PDA

View Full Version : Common hashing daemon


archivator
October 11th, 2007, 11:45 AM
Ok, here's my new project.

You know how every single file-sharing program has its own way of hashing things? And how every time you start a program it rechecks to see if anything has changed since last time? Well, I hate this part.

First, it's a pure waste of I/O operations. Why read the same thing twice (or three times) when you can read only once and hash it two different ways. Second, it really prevents you from just launching the program and start using it. You have to wait for the hashing to finish and only then can you share your files. May the Force help you if have more than 20 GB to share..

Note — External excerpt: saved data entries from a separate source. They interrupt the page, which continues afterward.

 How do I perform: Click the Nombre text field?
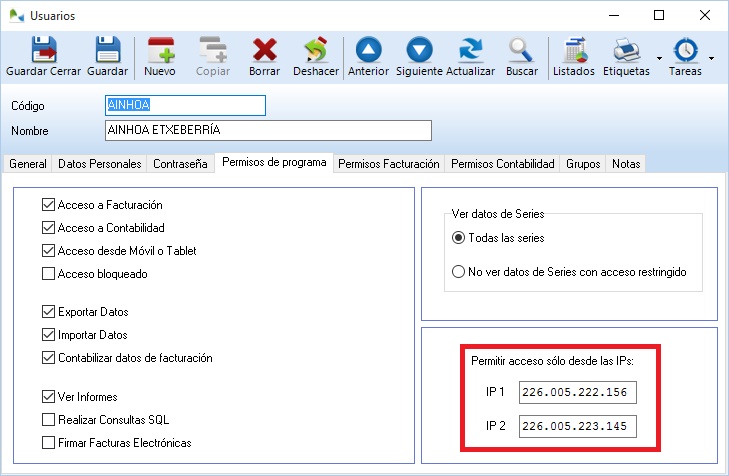pyautogui.click(x=267, y=131)
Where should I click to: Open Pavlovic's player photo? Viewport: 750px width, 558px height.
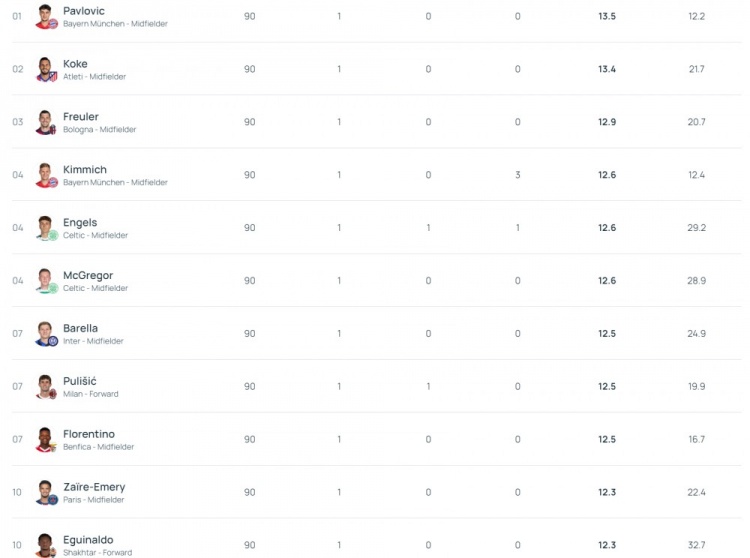coord(46,17)
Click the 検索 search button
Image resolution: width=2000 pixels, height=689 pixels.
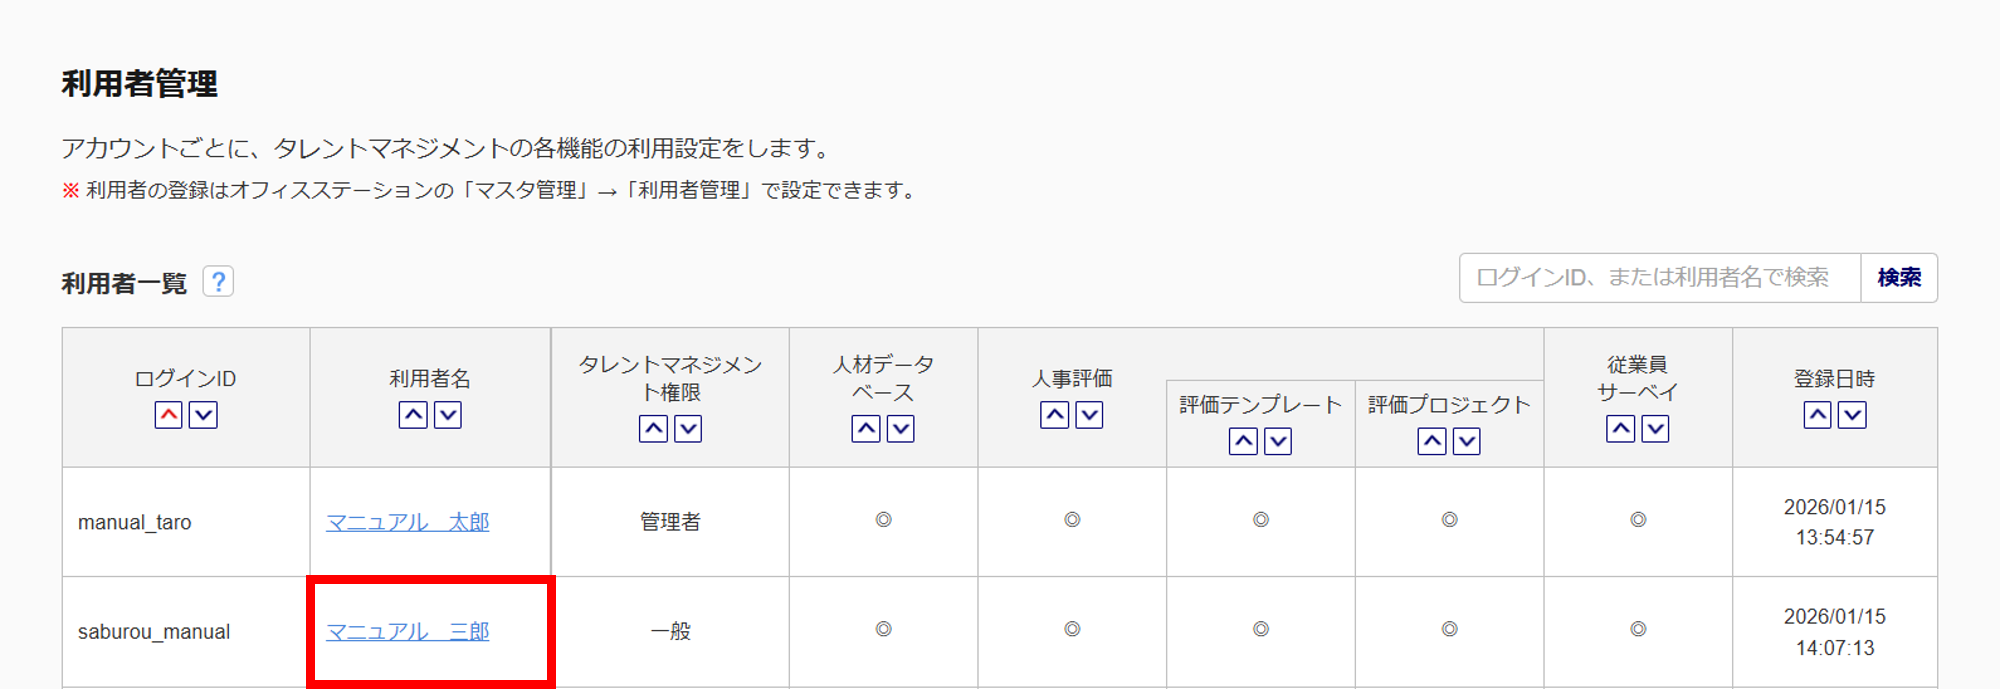(1898, 278)
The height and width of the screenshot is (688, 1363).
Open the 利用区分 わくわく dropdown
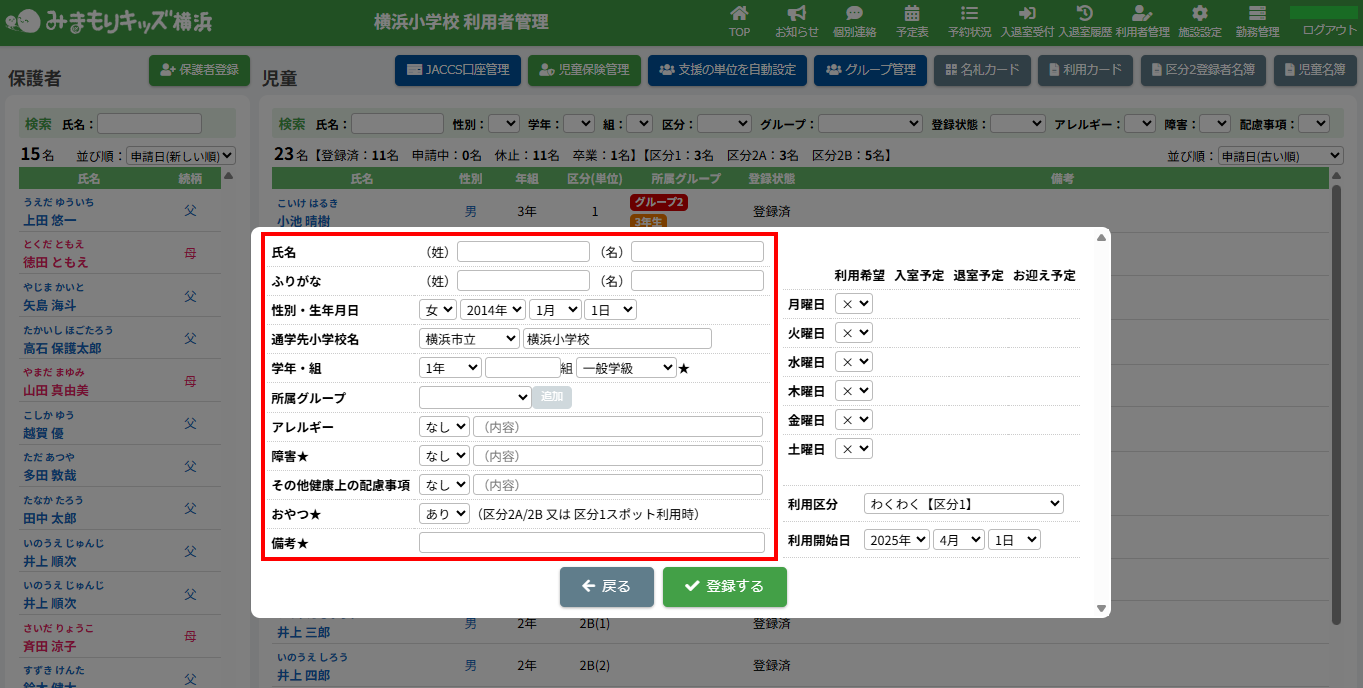tap(963, 503)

My idea is to create a daemon that would monitor certain folders for changes and would hash their contents by using various algorithms. Then, one could simply export the revelant data to a program of his choice and be sure that when he launches the program, it won't spend hours hashing his files. Best case scenario, the daemon would expose an API that programs could use to access the hashes.

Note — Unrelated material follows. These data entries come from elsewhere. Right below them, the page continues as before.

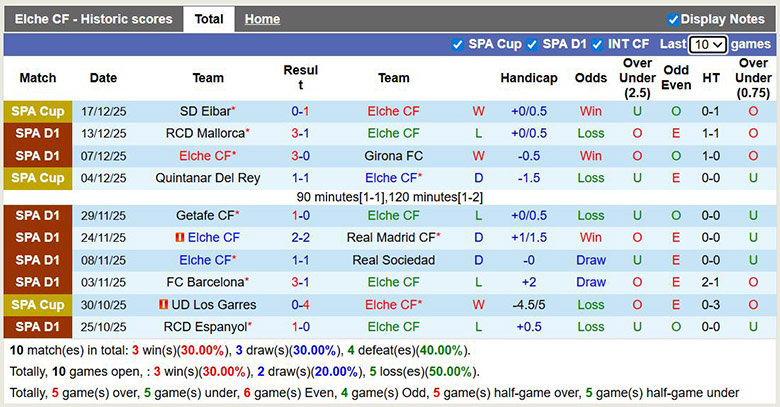
Task: Open the RCD Mallorca team link
Action: [x=205, y=133]
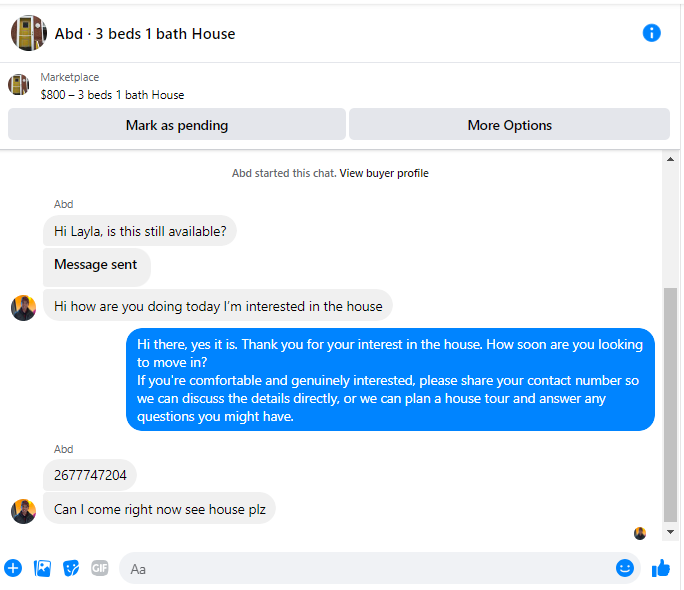
Task: Open More Options for the listing
Action: pyautogui.click(x=509, y=125)
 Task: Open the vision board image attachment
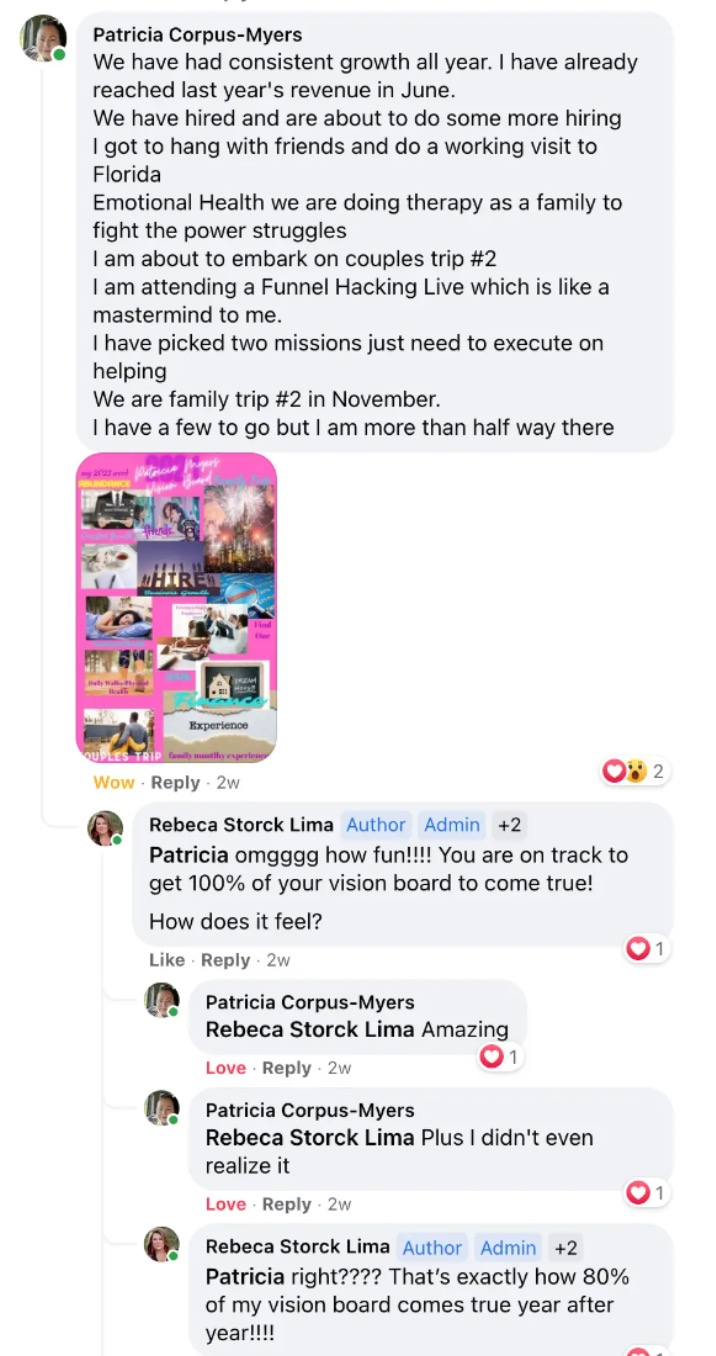tap(177, 607)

Now, here comes the real bugger - what language do I write it in?

I'm really considering only C++ and Python. However, I can't make up my mind.

If I choose C++, I can rely on speed and vast libraries of cryptographic functions. However, building a plugin system in C++ is a PITA (and I'm thinking the hashing/output modules should be plugins).

If I choose Python, I can easily implement a plugin system but I might need to sacrifice some speed. And really, a daemon in Python?

Any thoughts are welcome.

Ramses de Norre
October 11th, 2007, 12:08 PM
A C++ library for the hashing algorithms and a python frontend to make plugins in? I thought you could easily use C++ modules in python.

archivator
October 11th, 2007, 12:12 PM
A C++ library for the hashing algorithms and a python frontend to make plugins in? I thought you could easily use C++ modules in python.

Well, my idea was that the hashing algorithms (along with the program-specific output formats) should be plugin-based. Besides, there really is no point in making the daemon part in Python and the hashing libraries in C++. I'd like to stick to one language. Using boost's python wrapper is just going to complicate things unnecessarily.

aks44
October 11th, 2007, 01:56 PM
building a plugin system in C++ is a PITA (and I'm thinking the hashing/output modules should be plugins).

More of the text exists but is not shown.